How to tokenize documents into sentences

3

SAS Text Analytics analyze documents at document-level by default, but sometimes sentence-level analysis gains further insights into the data. Two years ago, SAS Text Analytics team did some research on sentence-level text analysis and shared their discoveries in a SGF paper Getting More from the Singular Value Decomposition (SVD): Enhance Your Models with Document, Sentence, and Term Representations. Recently my team started working on a concept extraction project. We need to extract all sentences containing one or two query words, so that linguists don't need to read the whole documents in order to write concept extraction rules. This improves their work efficiency on rules development and rule tuning significantly.

Sentence boundary detection

Sentence boundary detection is a challenge in Natural Language Processing -- it's more complicated than you might expect. For example, most sentences in English end with a period, but sometimes a period is used to denote an abbreviation or used as a part of ellipsis. My colleagues Biljana and Teresa wrote an article about the complexities of how a period may be used. if you are interested in this topic, please check out their article Text analytics through linguists' eyes: When is a period not a full stop?

Sentence boundary rules are different for different languages, and when you work with multilingual data you might want to write one set of code to manipulate all data in varied languages. For example, a period in German is used to denote ending of an ordinal number token; in Chinese, the sentence-final period is different from English period; and Thai does not use period to denote the end of a sentence.

Here are several sentence boundary examples:

Sentences Language Text
1 English Rolls-Royce Motor Cars Inc. said it expects its U.S. sales to remain steady at about 1,200 cars in 1990.
2 English I paid $23.45 for this book.
3 English We earn more and more money, but we feel less and less happier. So…what happened to us?
4 Chinese 北京确实人多车多,但是根源在哪里?
5 Chinese 在于首都集中了太多全国性资源。
6 German Was sind die Konsequenzen der Abstimmung vom 12. Juni?

How to tokenize documents into sentences with SAS?

There are several methods to build a sentence tokenizer with SAS Text Analytics. Here I only list three methods:

  • Method 1: Use CAS action applyConcept and SAS Viya
  • Method 2: Use CAS action tpParse and SAS Viya
  • Method 3: Use SAS Data Step Code and SAS 9

Among the above three methods, I recommend the first method, because it can extract sentences and keep the raw texts intact.
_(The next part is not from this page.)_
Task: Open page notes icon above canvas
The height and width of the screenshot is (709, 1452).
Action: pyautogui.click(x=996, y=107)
With the second method, uppercase letters are changed into lowercase letters after parsing with SAS, and some unseen characters will be replaced with white spaces. The third method is based on traditional SAS 9 technology (not SAS Viya), so it might not scale to large data as well.

In my article, I show the SAS code of only the first two methods. For details of the SAS code for the last method, please check out the paper Getting More from the Singular Value Decomposition (SVD): Enhance Your Models with Document, Sentence, and Term Representations.
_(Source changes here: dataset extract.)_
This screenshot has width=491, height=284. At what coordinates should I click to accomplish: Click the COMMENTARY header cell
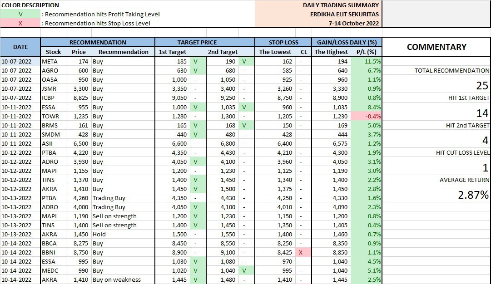click(436, 47)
Use CAS action applyConcept and SAS Viya

SAS Visual Text Analytics (on SAS Viya) includes a rich set of CAS actions for categorization, concept extraction and sentiment analysis. The applyConcept action performs concept extraction using a concept extraction model that you compile and validate.
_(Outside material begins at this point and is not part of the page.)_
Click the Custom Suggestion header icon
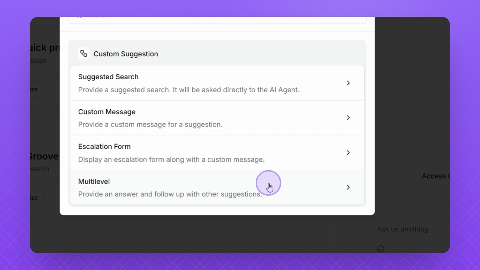The image size is (480, 270). [83, 54]
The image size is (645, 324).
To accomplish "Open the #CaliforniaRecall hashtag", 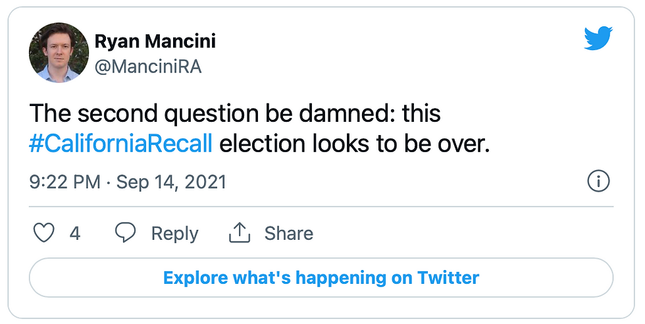I will [120, 144].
%macro sentenceTokenizer1(
   dsIn=,
   docVar=,
   textVar=,
   language=,
   dsOut=
);
/* Rule for determining sentence boundaries */
data sascas1.concept_rule;
   length rule $ 200;
   ruleId=1;
   rule='ENABLE:SentBoundaries';
   output;
 
   ruleId=2;
   rule='PREDICATE_RULE:SentBoundaries(first,last):(SENT, (SENTSTART_1, "_first{_w}"), (SENTEND_1, "_last{_w}"))';
   output;
run;
 
proc cas;
textRuleDevelop.validateConcept / 
   table={name="concept_rule"}
   config='rule'
   ruleId='ruleId'
   language="&language"
   casOut={name='outValidation',replace=TRUE}
;
run;
quit;
 
/* Compile concept rule; */
proc cas;
textRuleDevelop.compileConcept / 
   table={name="concept_rule"}
   config="rule"
   enablePredefined=false
   language="&language"
   casOut={name="outli", replace=TRUE}
;
run;
quit;
 
/* Get Sentences */
proc cas;
textRuleScore.applyConcept / 
   table={name="&dsIn"}
   docId="&docVar"
   text="&textVar"
   language="&language"
   model={name="outli"}
   matchType="best"
   casOut={name="outpos_eli", replace=TRUE}
   factOut={name="&dsOut", replace=TRUE, where="_fact_argument_=''"}
;
run;
quit;
 
proc cas;
   table.dropTable name="concept_rule" quiet=true; run;
   table.dropTable name="outli" quiet=true; run;
   table.dropTable name="outpos_eli" quiet=true; run;
quit; 
%mend sentenceTokenizer1;

Use CAS action tpParse and SAS Viya

If you don't have SAS Visual Text Analytics, then SAS Visual Analytics includes CAS actions for more basic parsing and categorization, including an NLP technique called tpParse.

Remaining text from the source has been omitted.